The ball, in other words, has not so much been dropped; it has been hurled at the ground with alarming force. Sony has done the hard work - it has built a console operating system which can be updated over the network, which is always-on and network aware, which can handle multiple user profiles and friend lists, messaging and chat, and so on. It has built an infrastructure which can support multiplayer games running on remote servers with players all over the world taking part. Somehow, however, it has failed to take the final step - actually providing the single sign-in, single-ID, single profile service which lies at the core of a console multiplayer offering.


In other words, although Sony's PS3 is supposed to include all of the user-friendly functionality of one persistent sign-in name and buddy list, a la Xbox Live, the infrastructure wasn't designed early enough to accomodate launch titles. So, in other words, those who buy "Resistance: Fall of Man" (the only PS3 launch title creating any buzz whatsoever) and also buy, for example, "Tony Hawk's Project 8" will have to build separate buddy lists for each game and, possibly have separate screen names as there is always the chance that the one you choose for THP8 might be taken before you set up an account with Resistance. Doesn't that sound like fun?

The article continues...

The reasons developers cite for this problem are simple; the libraries to do this were not available early enough. The speculation they offer for why that happened is intriguing, however; there is a strong suggestion that until relatively recently, Sony had planned on simply offering games a connection to the Internet and letting them get on with whatever buddy lists, profiles, match-making and so on they wanted, completely unaware of any other game on the system. This is how the PlayStation 2 worked online, much to the chagrin of users.
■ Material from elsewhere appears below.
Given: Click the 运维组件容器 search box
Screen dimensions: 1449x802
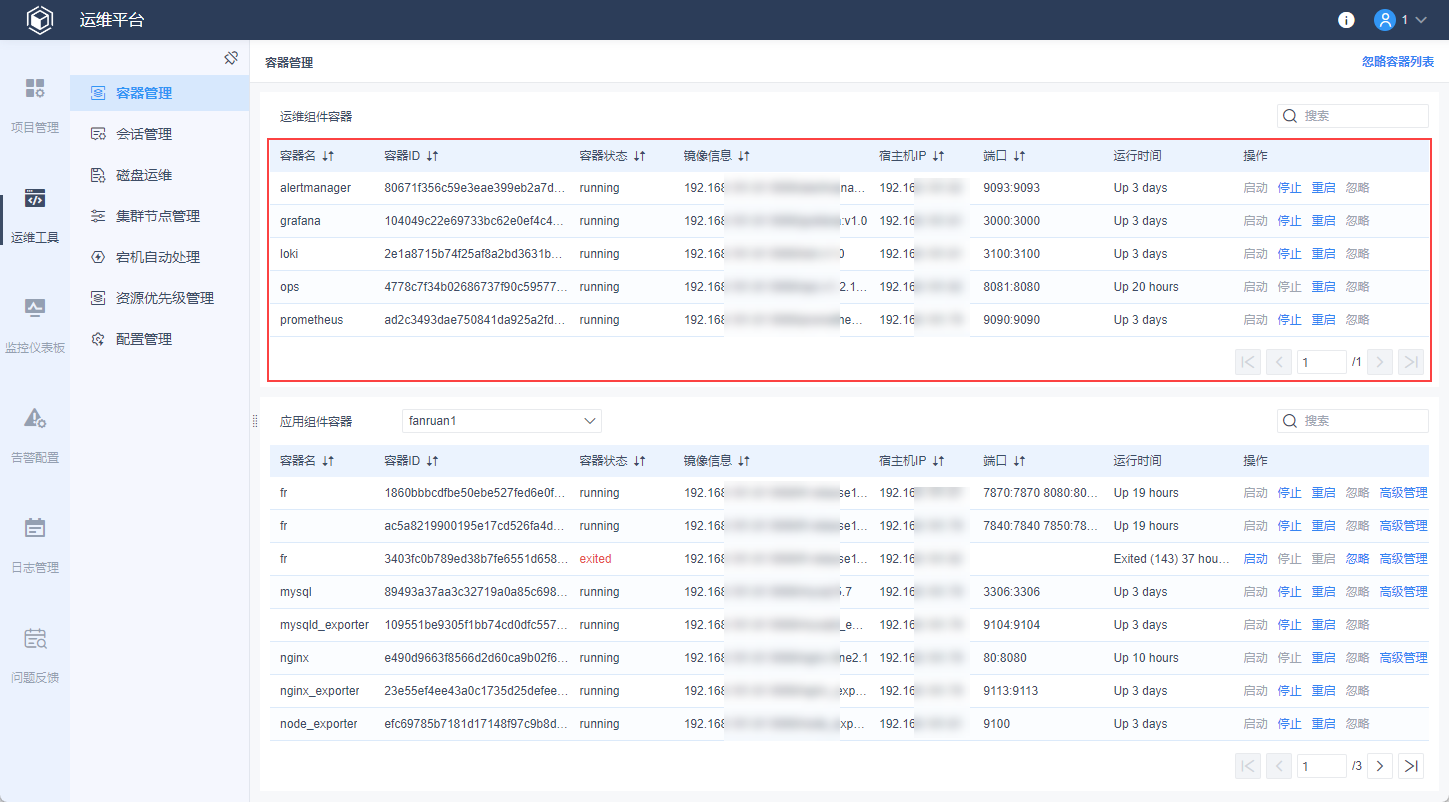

So, basically, Sony wanted to contiue with the wild-wild west approach they had for the PS2. I used to go online with my PS2 four years ago and I can readily say with complete certainty that doing so was a giant pain in the ass compared to Xbox Live. Each game had it's own network, thus requiring separate usernames, separate friends list, and sometimes even different configurations just to log in. After all of the praise Microsoft has gotten for their Xbox Live service (especially the upgrade on the X360) why Sony would want to keep things as is, is beyond me.

Oh, wait a second, it's all about the money. One of Sony's biggest bullet-point marketing slogans has been that their online service would be free, whereas Microsoft's costs roughly $50 a year. First of all, what Sony was offering wasn't a service. It was simply a means to getting online. Big difference. Secondly, at the risk of repeating the Microsoft company line, you get what you pay for. Naturally I would love it if Xbox Live was free, but at the same time I have zero problems with paying $50 for what I get in return. And my friends who are on Xbox Live -- some of whom I've helped convert from Sony worshippers -- would be quick to point out that they see that $50 as money well spent as well.

It seems like Sony is now stuck between a couple of hard places. They've built up an expectation of a free online service and now, under pressure from users and from developers who can't foot the bill for creating their own services a la carte for each game, Sony has to actually step up and spend the money to mimic Xbox Live. Only without the revenue stream that Microsoft generates.

I expect Sony to pass some of these costs on to the software companies who, will in turn, fall in line behind EA and start nickle and diming everyone for every two-bit microtransaction download available. Actually, EA has already moved well beyond nickles and dimes. Only a matter of time before the others follow... especially on the PS3.